Shakespeare’s Targa monofil
Forgive me for mentioning something with which I am associated, namely Shakespeare’s Targa monofil. I tested it intensively at one stage, and still use it regularly (like nearly every trip!). It has had good reviews recently despite its dozy name, and despite having variations in diameter. Actually, as with many lines, I find it breaks above its stated strength (cautious manufacturers I guess, allowing for minute diameter variations.) One test that is often mentioned by reviewers/testers is abrasion resistance. I do my own tests, under a microscope, and I have to say that there seems to me to be little difference between different named brands. But monofil does part less easily on rocks than braid, so that is an important factor sometimes.

Have you seen the adverts for the rather nice Herring plates (eg the Narrow boat)? It said “It’s spring…the river is coming to life…” And it has anglers coarse fishing. In spring? I wish. Maybe they did in the dawn of the horse-drawn narrow boat. Before my time… really. Might buy one. They’re nice. Maybe two.

The Sore with a Bare head
On FISHINGmagic.com I once reviewed a new edition of a classic of angling thinking, ‘Fishing and Thinking’ by Professor A.A. Luce (an appropriate name for an angler) of Dublin. It is a fine book on the philosophy of angling but is seriously flawed in one quarter on an issue of his ignorance of coarse fishing, he being primarily a trout angler. There’s no good reason for such flawed thinking just because you happen to be a game angler: for example, Lawrence Coultow did not fall into the same trap when he the superb ‘Confessions of a Shooting Fishing Man’. However, an interesting story has come my way concerning A.A. Luce, who was Professor of Moral Philosophy in Trinity College, Dublin (where I, too, was once a lecturer). Apparently he was rather a tetchy individual and follically challenged to boot. Many of us cannot complain about the latter, of course, but the combination of the two attributes led him to be known in TCD as ‘the sore with a bare head’. This information, and the postcard on which I received this information, is now tucked in the fly leaf of his book!

SETA and Water Trading
I have just been reading some stuff by Louise Byrne, who does a good job for the SETA, her record press release on ‘Water Trading’ may not be quite so spot on, however, so I thought I’d add a word or two. The Environment Agency is reviewing abstraction licenses for the whole nation, initially on a regional basis. Water trading is a suggestion whereby unused licence capacity in one site may be traded onto another. There’s a little bit more to it than that but primarily it is to give greater flexibility to current abstraction usage. This is only part of a complicated review process which will look at all aspects of water usage/abstraction in the UK. Where I seem to part company from Louise’s recent email circular which represents the views of Paul knight is where she writes “This agreement takes no account of the impact on aquatic ecosystems.”

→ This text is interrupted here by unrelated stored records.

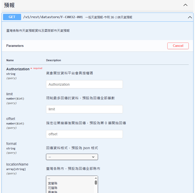195x193 pixels.
Task: Click the Parameters header label
Action: pos(15,46)
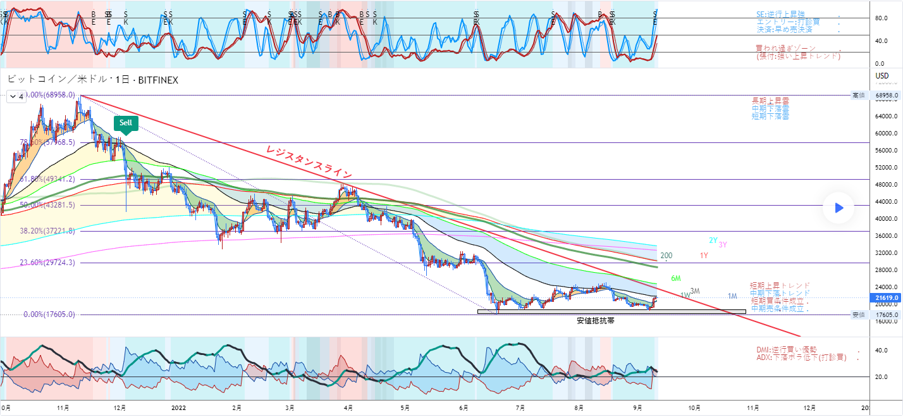The image size is (903, 417).
Task: Click the green 6M moving average label
Action: [676, 278]
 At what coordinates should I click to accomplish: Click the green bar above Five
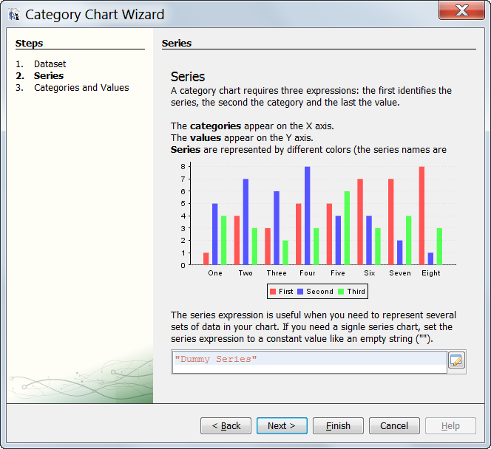click(346, 227)
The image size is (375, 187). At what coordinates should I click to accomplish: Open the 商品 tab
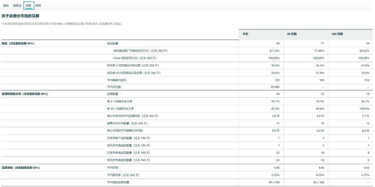click(6, 6)
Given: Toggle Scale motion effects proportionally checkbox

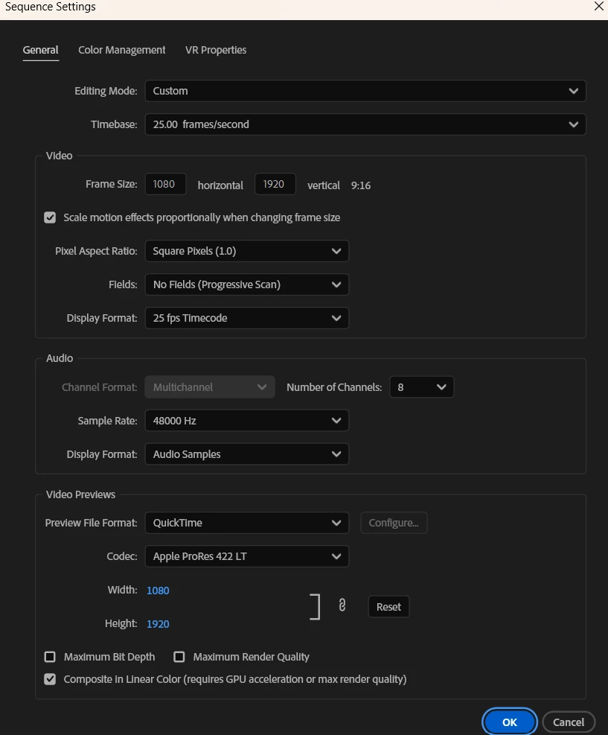Looking at the screenshot, I should (x=50, y=217).
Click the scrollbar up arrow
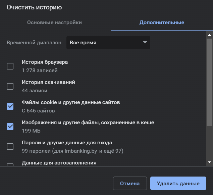Screen dimensions: 213x195 [209, 35]
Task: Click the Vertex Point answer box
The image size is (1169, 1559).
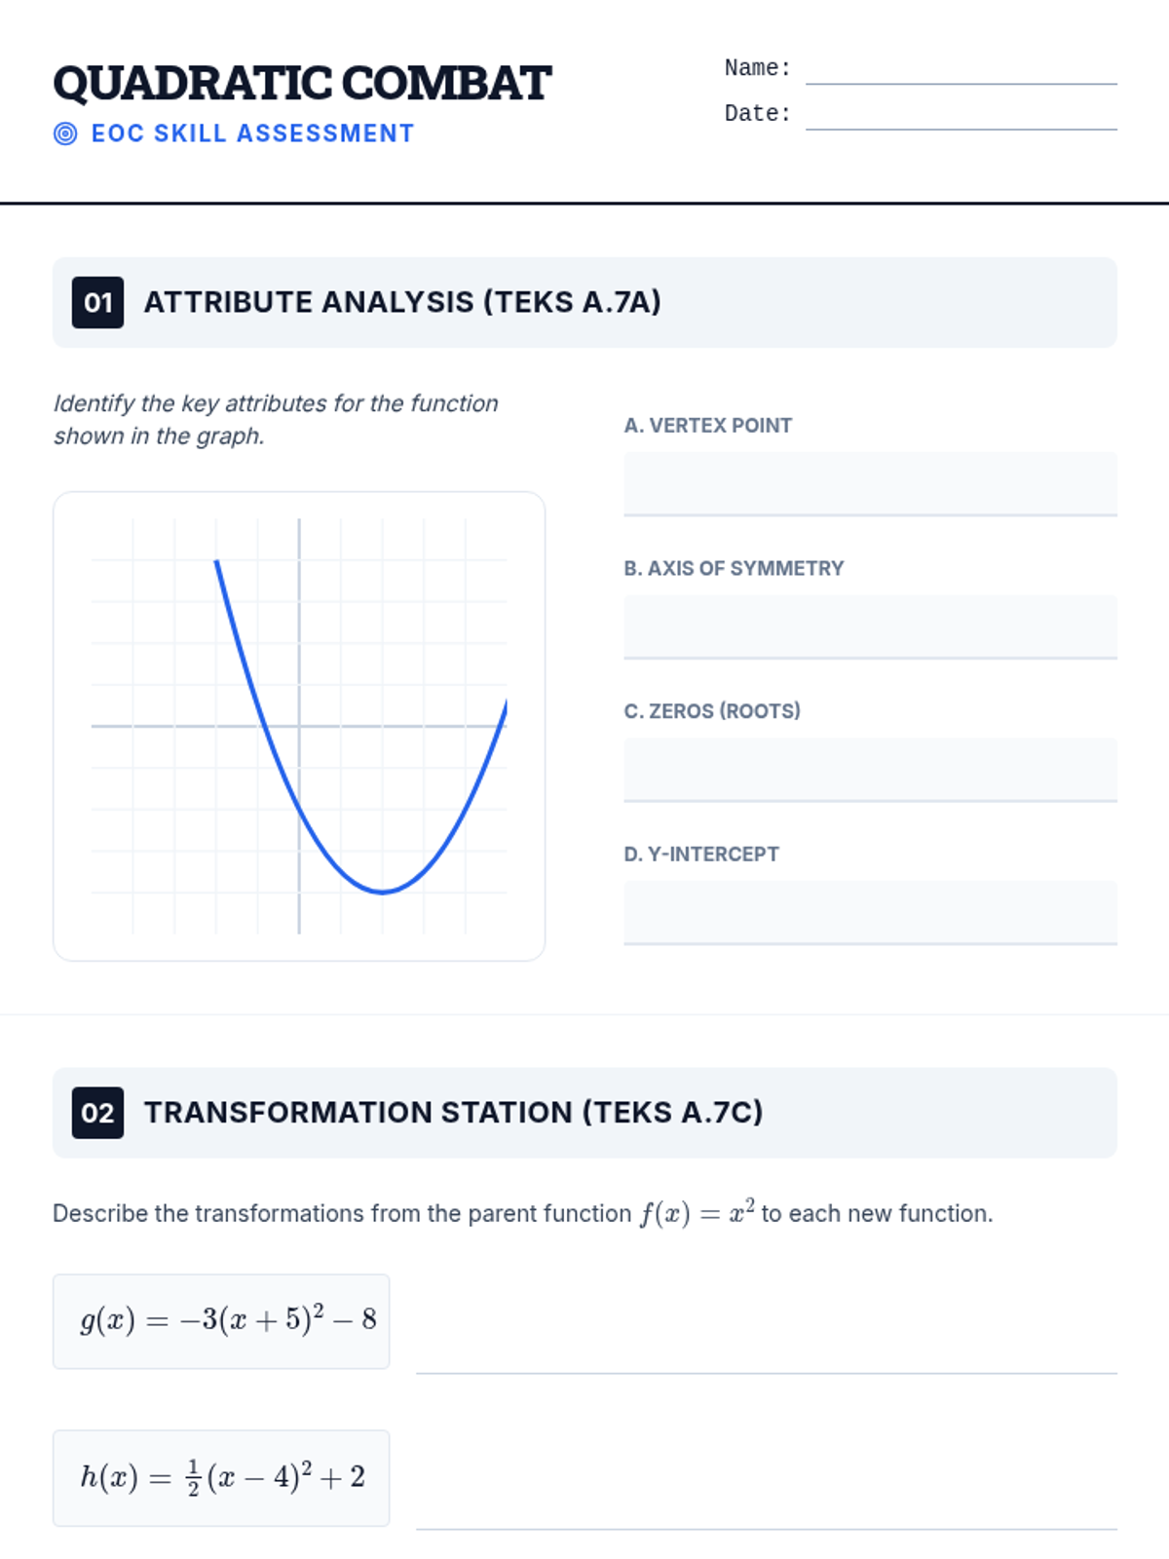Action: [x=870, y=484]
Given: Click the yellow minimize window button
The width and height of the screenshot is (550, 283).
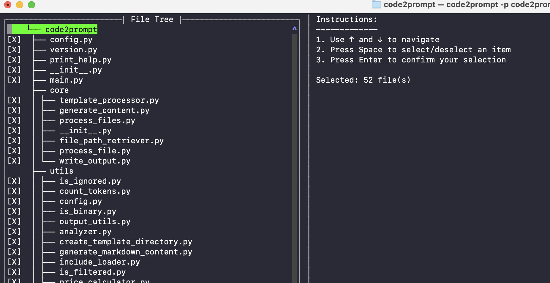Looking at the screenshot, I should tap(20, 5).
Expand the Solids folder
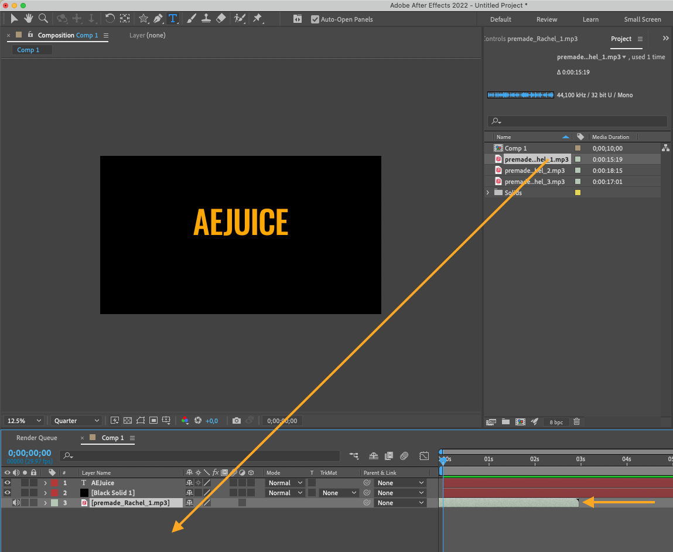Viewport: 673px width, 552px height. point(488,193)
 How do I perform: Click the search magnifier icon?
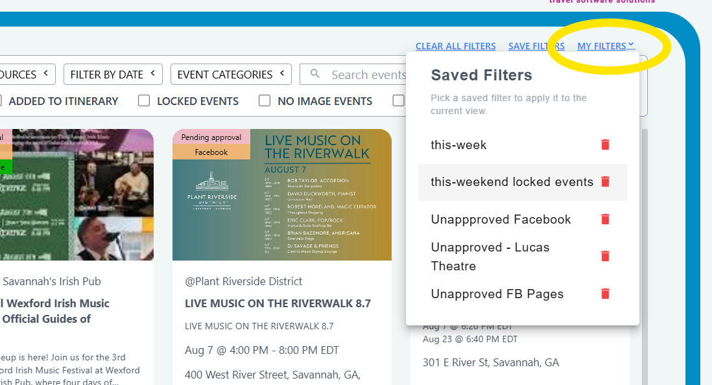tap(314, 73)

I know this has to be wrong because I am the chairman of just such an EA investigation into water resources/abstraction in NW Norfolk, and it has to be said that the structure of aquatic ecosystems is to forefront of all discussions/plans. Not only that, but the stakeholder groups include English Nature, the SETA, (and anglers generally, through Terry Mansbridge) and others with the ecosystem at heart. She refers, correctly to a ‘tangled web’ in relation to abstraction: it is exactly for this reason that the reviews are taking place. In the end each review will recommend to the EA a package of proposals which, in their views will protect the environment whilst at the same time go as far as is reasonable in safeguarding the interests of various stakeholders (which includes you and I through to the water companies, for example). So, the review teams (CAMS) make recommendations and the EA, it’s anticipated, will be more or less obliged to carry them through. There are no obvious political overtones in this work: in the end it will save money, yes, and waste. And it is crucial that all stakeholders, such as SETA, have a serious input in order to safeguard their own worries.